# TASK:
Transcribe the following records exactly, images excluded.

** DATA RECORDS follows **

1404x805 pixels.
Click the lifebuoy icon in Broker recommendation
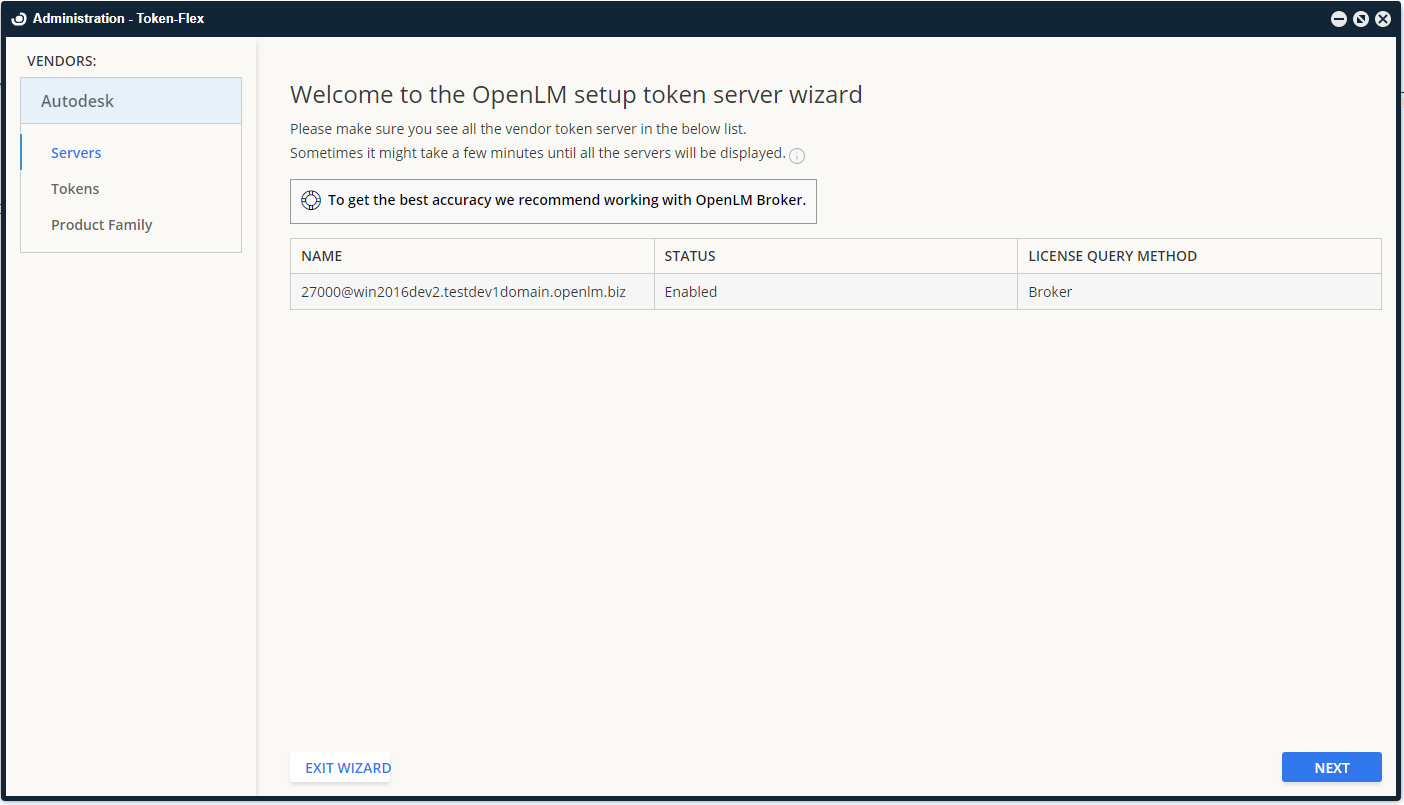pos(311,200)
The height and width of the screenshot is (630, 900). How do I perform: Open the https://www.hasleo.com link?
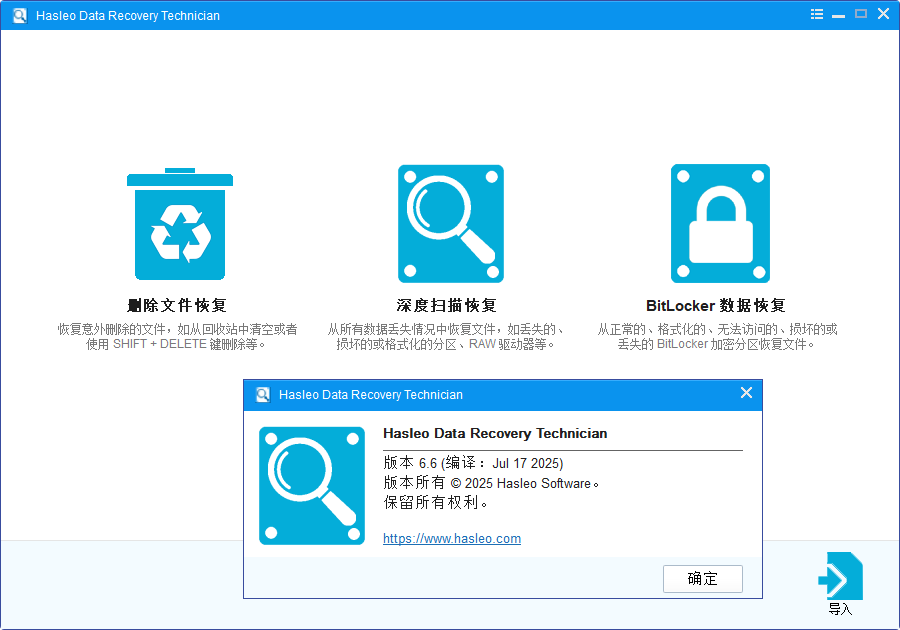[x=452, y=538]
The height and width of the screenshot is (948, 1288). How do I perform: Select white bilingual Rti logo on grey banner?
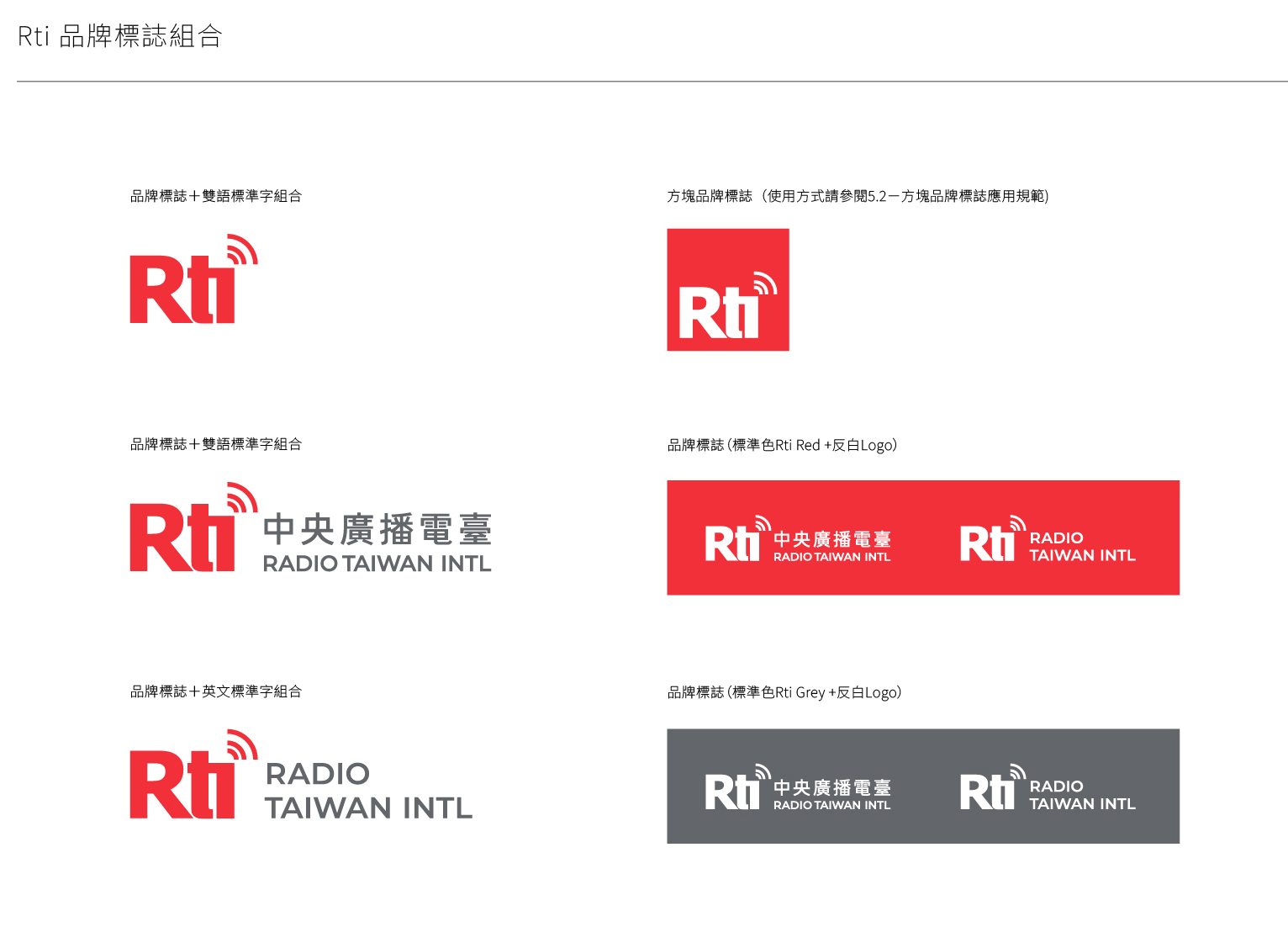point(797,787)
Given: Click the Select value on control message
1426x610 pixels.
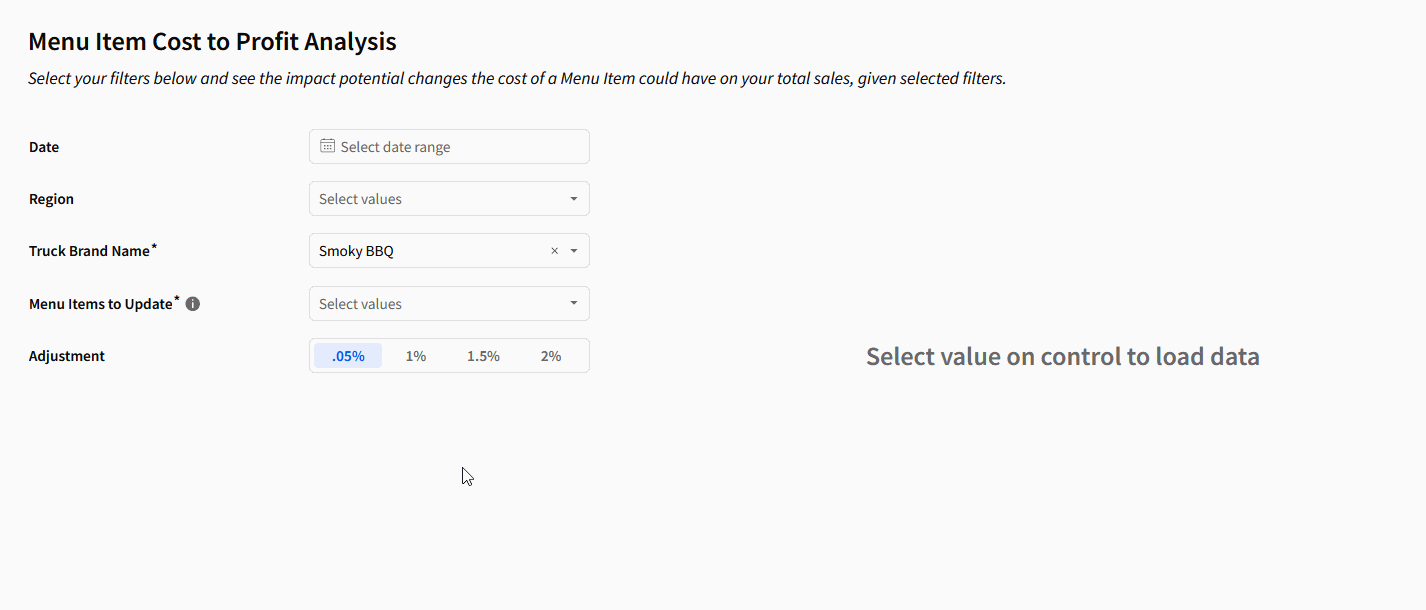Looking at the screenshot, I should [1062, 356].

** End of DATA RECORDS **

# REPLY TO THE EXERCISE:
1404x805 pixels.
Click the lifebuoy icon in Broker recommendation
pos(311,200)
The height and width of the screenshot is (630, 900). How do I perform: Open the https://www.hasleo.com link?
[x=452, y=538]
The height and width of the screenshot is (948, 1288). How do I perform: Select white bilingual Rti logo on grey banner?
point(797,787)
Given: Click the Select value on control message
1426x610 pixels.
Looking at the screenshot, I should [1062, 356].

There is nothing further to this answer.